Princeton also has gone further than many institutions in automating the process of adding data to the course Web sites. Princeton extracts course information from its PeopleSoft student-information system and automatically creates and updates a thousand course rosters within the course-management system.

Princeton staff members also create software in-house that automatically pulls other useful information into the course Web sites. For instance, when a faculty member puts course material into the university library's electronic reserve-reading system, the material automatically appears in the appropriate course Web site. "Anywhere that we can find material in digital form, we try to integrate it into the courseware, so that faculty don't have to enter the data twice," Mr. Goldstein says.

Such features have made course-management systems exceptional productivity tools for handling the administrative tasks of teaching, says Michigan's Mr. Berger. "What has really surprised us is that the productivity has been realized, not only by the faculty members, but even more by the students." Students, he adds, have "more and more that they've got to learn in less and less time, and so they benefit from having their learning environment be organized."

Neither WebCT nor Blackboard was originally meant to be a pedagogical tool, Mr.
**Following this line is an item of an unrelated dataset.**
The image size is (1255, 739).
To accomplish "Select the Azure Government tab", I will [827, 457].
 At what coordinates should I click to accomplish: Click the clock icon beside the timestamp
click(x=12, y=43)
Berger says, and indeed some technologically ambitious professors have found them lacking for that reason. Jeffrey Weiss, a professor of economics at the City University of New York's Bernard M. Baruch College, says he cannot get his Java programs to work within Baruch's Blackboard system. "Blackboard is very multimedia-unfriendly," he says.

Nonetheless, by handling some of a professor's more onerous administrative tasks, the new systems can have a beneficial effect on teaching and learning. "I've been able to spend more time focusing on the kind of things I like to focus on in class, and less on administrivia," says Mr. Berger, who teaches science and technology education courses at Michigan.
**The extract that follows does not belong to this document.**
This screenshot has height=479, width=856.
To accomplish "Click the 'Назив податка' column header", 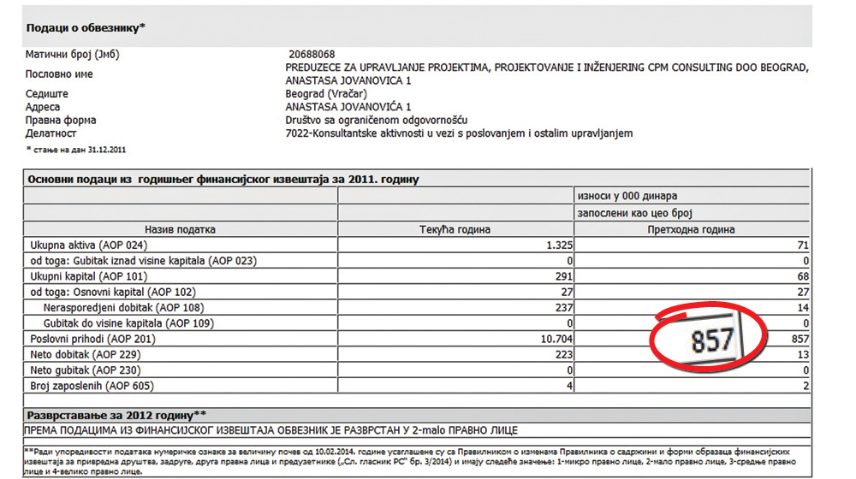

When colleges introduce course-management systems, they may see pedagogical gains because professors often have to redesign their courses before they can put them online, says Diane J. Davis, director of the Center for Instructional Development & Distance Education at the University of Pittsburgh. "That process alone leads to increased quality," she says.

'A Nice Way to Teach'

But many academic administrators and professors say they are only beginning to look into ways that course-management systems might alter or improve classroom teaching. Some of them are still reluctant to make any pedagogical claims for the systems. At Cincinnati, Mr. Siff says that some faculty members are putting their lecture notes in Blackboard and making the notes available in advance of their lectures.

"I'm not sure I'd glorify that as pedagogy, but it's a nice way to teach," Mr. Siff says. He says he also sees value in videotaping professors' lectures and making the lectures available for students to review within a course-management system, which some professors are attempting to do. "How many people would have passed calculus, even advanced calculus," he asks, "had they been able to see the material over and over and over again?"

Margaret A. McKenna, the president of Lesley University, in Cambridge, Mass., says she is "completely and totally enthusiastic" about using a course-management system instead of, for example, photocopying a syllabus 300 times. But the current systems have too many limitations to be reliable course-delivery systems, she says, adding: "The architecture is not yet robust enough to support the kind of teaching that we're committed to." She also says technology could be used to give professors more information about how their students learn -- by capturing how an individual student highlighted the text of an online reading assignment, for example.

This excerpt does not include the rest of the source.